━━ Data for this exercise ━━
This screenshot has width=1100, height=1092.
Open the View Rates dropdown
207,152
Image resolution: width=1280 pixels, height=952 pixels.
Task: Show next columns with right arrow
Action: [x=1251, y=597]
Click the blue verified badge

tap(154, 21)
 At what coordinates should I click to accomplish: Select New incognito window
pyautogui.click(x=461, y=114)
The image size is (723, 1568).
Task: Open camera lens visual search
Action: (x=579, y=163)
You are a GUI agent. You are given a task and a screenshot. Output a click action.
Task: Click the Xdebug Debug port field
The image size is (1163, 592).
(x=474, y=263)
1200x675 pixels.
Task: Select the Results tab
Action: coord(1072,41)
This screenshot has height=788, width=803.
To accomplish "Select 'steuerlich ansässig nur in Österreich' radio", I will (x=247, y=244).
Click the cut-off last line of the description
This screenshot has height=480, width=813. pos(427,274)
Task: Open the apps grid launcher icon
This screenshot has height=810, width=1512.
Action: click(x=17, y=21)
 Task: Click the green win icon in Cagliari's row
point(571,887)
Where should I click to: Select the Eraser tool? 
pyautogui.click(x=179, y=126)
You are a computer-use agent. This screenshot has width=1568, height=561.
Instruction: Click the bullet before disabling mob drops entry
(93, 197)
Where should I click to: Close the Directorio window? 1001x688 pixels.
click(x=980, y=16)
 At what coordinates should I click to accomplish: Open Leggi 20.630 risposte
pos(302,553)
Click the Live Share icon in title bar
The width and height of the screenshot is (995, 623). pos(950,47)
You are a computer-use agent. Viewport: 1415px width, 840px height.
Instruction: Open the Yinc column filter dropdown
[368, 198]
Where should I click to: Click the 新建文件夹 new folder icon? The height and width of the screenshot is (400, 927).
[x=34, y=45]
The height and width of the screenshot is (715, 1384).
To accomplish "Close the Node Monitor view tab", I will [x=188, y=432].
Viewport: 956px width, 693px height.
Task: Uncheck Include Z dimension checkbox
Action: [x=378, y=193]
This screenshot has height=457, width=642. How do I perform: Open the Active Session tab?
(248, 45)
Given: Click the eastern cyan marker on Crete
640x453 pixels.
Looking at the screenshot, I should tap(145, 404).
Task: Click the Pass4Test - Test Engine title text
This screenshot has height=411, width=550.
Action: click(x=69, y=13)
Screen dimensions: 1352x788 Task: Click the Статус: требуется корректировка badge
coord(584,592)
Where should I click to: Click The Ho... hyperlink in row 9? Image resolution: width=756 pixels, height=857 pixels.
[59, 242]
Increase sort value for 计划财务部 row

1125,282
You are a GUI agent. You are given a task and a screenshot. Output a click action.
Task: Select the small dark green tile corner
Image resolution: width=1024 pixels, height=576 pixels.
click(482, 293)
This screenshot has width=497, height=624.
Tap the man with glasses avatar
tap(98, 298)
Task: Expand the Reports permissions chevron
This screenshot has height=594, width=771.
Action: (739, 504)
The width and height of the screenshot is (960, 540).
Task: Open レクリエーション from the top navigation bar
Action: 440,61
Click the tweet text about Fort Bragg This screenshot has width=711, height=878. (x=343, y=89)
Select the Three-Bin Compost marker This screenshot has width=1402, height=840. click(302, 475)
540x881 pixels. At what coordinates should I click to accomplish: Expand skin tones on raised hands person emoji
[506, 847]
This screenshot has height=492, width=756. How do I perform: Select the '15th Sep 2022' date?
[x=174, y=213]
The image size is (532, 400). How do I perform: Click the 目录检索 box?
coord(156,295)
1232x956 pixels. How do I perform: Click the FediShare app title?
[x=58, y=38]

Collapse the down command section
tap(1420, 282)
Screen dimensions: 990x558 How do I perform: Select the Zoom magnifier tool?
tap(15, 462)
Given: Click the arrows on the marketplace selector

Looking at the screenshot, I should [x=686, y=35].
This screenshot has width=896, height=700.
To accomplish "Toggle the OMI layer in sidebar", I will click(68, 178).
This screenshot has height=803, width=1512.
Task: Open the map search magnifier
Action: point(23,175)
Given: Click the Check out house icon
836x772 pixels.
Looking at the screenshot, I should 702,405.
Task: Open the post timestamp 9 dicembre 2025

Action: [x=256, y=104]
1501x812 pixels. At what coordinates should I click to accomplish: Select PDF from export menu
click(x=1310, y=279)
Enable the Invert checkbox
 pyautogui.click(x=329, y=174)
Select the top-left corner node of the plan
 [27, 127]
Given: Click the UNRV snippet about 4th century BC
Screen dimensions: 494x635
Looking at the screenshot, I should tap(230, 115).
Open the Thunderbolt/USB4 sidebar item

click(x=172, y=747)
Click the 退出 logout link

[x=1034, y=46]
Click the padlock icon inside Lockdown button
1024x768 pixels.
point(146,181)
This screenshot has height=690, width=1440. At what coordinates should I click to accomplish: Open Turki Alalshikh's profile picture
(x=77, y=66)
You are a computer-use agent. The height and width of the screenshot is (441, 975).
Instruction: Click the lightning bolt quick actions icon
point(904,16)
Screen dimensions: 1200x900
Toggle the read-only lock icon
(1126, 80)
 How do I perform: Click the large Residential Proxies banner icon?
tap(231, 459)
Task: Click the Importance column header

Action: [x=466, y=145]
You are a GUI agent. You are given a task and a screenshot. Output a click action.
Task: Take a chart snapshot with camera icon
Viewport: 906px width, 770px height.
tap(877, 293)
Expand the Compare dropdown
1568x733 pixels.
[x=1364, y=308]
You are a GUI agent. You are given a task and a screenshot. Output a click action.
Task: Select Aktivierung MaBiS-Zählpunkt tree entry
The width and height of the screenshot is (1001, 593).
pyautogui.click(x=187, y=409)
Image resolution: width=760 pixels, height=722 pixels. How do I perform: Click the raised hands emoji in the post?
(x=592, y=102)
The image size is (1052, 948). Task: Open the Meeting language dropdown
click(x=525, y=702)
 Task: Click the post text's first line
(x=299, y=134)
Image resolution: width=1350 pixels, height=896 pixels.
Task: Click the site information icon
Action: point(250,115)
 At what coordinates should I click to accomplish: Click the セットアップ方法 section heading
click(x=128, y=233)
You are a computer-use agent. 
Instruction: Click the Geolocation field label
━━━
* **Task goal**:
Lay out every line of the items above as a Markdown table with the columns "No." and "Line", numbering the rows and skipping any blank lines.

* **Solved problem**:
| No. | Line |
|---|---|
| 1 | This screenshot has width=1100, height=1092. |
| 2 | Open the View Rates dropdown |
| 3 | 207,152 |
| 4 | Image resolution: width=1280 pixels, height=952 pixels. |
| 5 | Task: Show next columns with right arrow |
| 6 | Action: [x=1251, y=597] |
| 7 | Click the blue verified badge |
| 8 | tap(154, 21) |
| 9 |  At what coordinates should I click to accomplish: Select New incognito window |
| 10 | pyautogui.click(x=461, y=114) |
| 11 | The image size is (723, 1568). |
| 12 | Task: Open camera lens visual search |
| 13 | Action: (x=579, y=163) |
| 14 | You are a GUI agent. You are given a task and a screenshot. Output a click action. |
| 15 | Task: Click the Xdebug Debug port field |
| 16 | The image size is (1163, 592). |
| 17 | (x=474, y=263) |
| 18 | 1200x675 pixels. |
| 19 | Task: Select the Results tab |
| 20 | Action: coord(1072,41) |
| 21 | This screenshot has height=788, width=803. |
| 22 | To accomplish "Select 'steuerlich ansässig nur in Österreich' radio", I will (x=247, y=244). |
| 23 | Click the cut-off last line of the description |
| 24 | This screenshot has height=480, width=813. pos(427,274) |
| 25 | Task: Open the apps grid launcher icon |
| 26 | This screenshot has height=810, width=1512. |
| 27 | Action: click(x=17, y=21) |
| 28 |  Task: Click the green win icon in Cagliari's row |
| 29 | point(571,887) |
| 30 | Where should I click to: Select the Eraser tool?  |
| 31 | pyautogui.click(x=179, y=126) |
| 32 | You are a computer-use agent. This screenshot has width=1568, height=561. |
| 33 | Instruction: Click the bullet before disabling mob drops entry |
| 34 | (93, 197) |
| 35 | Where should I click to: Close the Directorio window? 1001x688 pixels. |
| 36 | click(x=980, y=16) |
| 37 |  At what coordinates should I click to accomplish: Open Leggi 20.630 risposte |
| 38 | pos(302,553) |
| 39 | Click the Live Share icon in title bar |
| 40 | The width and height of the screenshot is (995, 623). pos(950,47) |
| 41 | You are a computer-use agent. Viewport: 1415px width, 840px height. |
| 42 | Instruction: Open the Yinc column filter dropdown |
| 43 | [368, 198] |
| 44 | Where should I click to: Click the 新建文件夹 new folder icon? The height and width of the screenshot is (400, 927). |
| 45 | [x=34, y=45] |
| 46 | The height and width of the screenshot is (715, 1384). |
| 47 | To accomplish "Close the Node Monitor view tab", I will [x=188, y=432]. |
| 48 | Viewport: 956px width, 693px height. |
| 49 | Task: Uncheck Include Z dimension checkbox |
| 50 | Action: [x=378, y=193] |
| 51 | This screenshot has height=457, width=642. How do I perform: Open the Active Session tab? |
| 52 | (248, 45) |
| 53 | Given: Click the eastern cyan marker on Crete |
| 54 | 640x453 pixels. |
| 55 | Looking at the screenshot, I should tap(145, 404). |
| 56 | Task: Click the Pass4Test - Test Engine title text |
| 57 | This screenshot has height=411, width=550. |
| 58 | Action: click(x=69, y=13) |
| 59 | Screen dimensions: 1352x788 Task: Click the Статус: требуется корректировка badge |
| 60 | coord(584,592) |
| 61 | Where should I click to: Click The Ho... hyperlink in row 9? Image resolution: width=756 pixels, height=857 pixels. |
| 62 | [59, 242] |
| 63 | Increase sort value for 计划财务部 row |
| 64 | 1125,282 |
| 65 | You are a GUI agent. You are given a task and a screenshot. Output a click action. |
| 66 | Task: Select the small dark green tile corner |
| 67 | Image resolution: width=1024 pixels, height=576 pixels. |
| 68 | click(482, 293) |
| 69 | This screenshot has width=497, height=624. |
| 70 | Tap the man with glasses avatar |
| 71 | tap(98, 298) |
| 72 | Task: Expand the Reports permissions chevron |
| 73 | This screenshot has height=594, width=771. |
| 74 | Action: (739, 504) |
| 75 | The width and height of the screenshot is (960, 540). |
| 76 | Task: Open レクリエーション from the top navigation bar |
| 77 | Action: 440,61 |
| 78 | Click the tweet text about Fort Bragg This screenshot has width=711, height=878. (x=343, y=89) |
| 79 | Select the Three-Bin Compost marker This screenshot has width=1402, height=840. click(302, 475) |
| 80 | 540x881 pixels. At what coordinates should I click to accomplish: Expand skin tones on raised hands person emoji |
| 81 | [506, 847] |
| 82 | This screenshot has height=492, width=756. How do I perform: Select the '15th Sep 2022' date? |
| 83 | [x=174, y=213] |
| 84 | The image size is (532, 400). How do I perform: Click the 目录检索 box? |
| 85 | coord(156,295) |
| 86 | 1232x956 pixels. How do I perform: Click the FediShare app title? |
| 87 | [x=58, y=38] |
| 88 | Collapse the down command section |
| 89 | tap(1420, 282) |
| 90 | Screen dimensions: 990x558 How do I perform: Select the Zoom magnifier tool? |
| 91 | tap(15, 462) |
| 92 | Given: Click the arrows on the marketplace selector |
| 93 | Looking at the screenshot, I should [x=686, y=35]. |
| 94 | This screenshot has width=896, height=700. |
| 95 | To accomplish "Toggle the OMI layer in sidebar", I will click(68, 178). |
| 96 | This screenshot has height=803, width=1512. |
| 97 | Task: Open the map search magnifier |
| 98 | Action: point(23,175) |
| 99 | Given: Click the Check out house icon |
| 100 | 836x772 pixels. |
| 101 | Looking at the screenshot, I should 702,405. |
| 102 | Task: Open the post timestamp 9 dicembre 2025 |
| 103 | Action: [x=256, y=104] |
| 104 | 1501x812 pixels. At what coordinates should I click to accomplish: Select PDF from export menu |
| 105 | click(x=1310, y=279) |
| 106 | Enable the Invert checkbox |
| 107 |  pyautogui.click(x=329, y=174) |
| 108 | Select the top-left corner node of the plan |
| 109 |  [27, 127] |
| 110 | Given: Click the UNRV snippet about 4th century BC |
| 111 | Screen dimensions: 494x635 |
| 112 | Looking at the screenshot, I should tap(230, 115). |
| 113 | Open the Thunderbolt/USB4 sidebar item |
| 114 | click(x=172, y=747) |
| 115 | Click the 退出 logout link |
| 116 | [x=1034, y=46] |
| 117 | Click the padlock icon inside Lockdown button |
| 118 | 1024x768 pixels. |
| 119 | point(146,181) |
| 120 | This screenshot has height=690, width=1440. At what coordinates should I click to accomplish: Open Turki Alalshikh's profile picture |
| 121 | (x=77, y=66) |
| 122 | You are a computer-use agent. The height and width of the screenshot is (441, 975). |
| 123 | Instruction: Click the lightning bolt quick actions icon |
| 124 | point(904,16) |
| 125 | Screen dimensions: 1200x900 |
| 126 | Toggle the read-only lock icon |
| 127 | (1126, 80) |
| 128 |  How do I perform: Click the large Residential Proxies banner icon? |
| 129 | tap(231, 459) |
| 130 | Task: Click the Importance column header |
| 131 | Action: [x=466, y=145] |
| 132 | You are a GUI agent. You are given a task and a screenshot. Output a click action. |
| 133 | Task: Take a chart snapshot with camera icon |
| 134 | Viewport: 906px width, 770px height. |
| 135 | tap(877, 293) |
| 136 | Expand the Compare dropdown |
| 137 | 1568x733 pixels. |
| 138 | [x=1364, y=308] |
| 139 | You are a GUI agent. You are given a task and a screenshot. Output a click action. |
| 140 | Task: Select Aktivierung MaBiS-Zählpunkt tree entry |
| 141 | The width and height of the screenshot is (1001, 593). |
| 142 | pyautogui.click(x=187, y=409) |
| 143 | Image resolution: width=760 pixels, height=722 pixels. How do I perform: Click the raised hands emoji in the post? |
| 144 | (x=592, y=102) |
| 145 | The image size is (1052, 948). Task: Open the Meeting language dropdown |
| 146 | click(x=525, y=702) |
| 147 |  Task: Click the post text's first line |
| 148 | (x=299, y=134) |
| 149 | Image resolution: width=1350 pixels, height=896 pixels. |
| 150 | Task: Click the site information icon |
| 151 | Action: point(250,115) |
| 152 |  At what coordinates should I click to accomplish: Click the セットアップ方法 section heading |
| 153 | click(x=128, y=233) |
| 154 | You are a computer-use agent.  |
| 155 | Instruction: Click the Geolocation field label |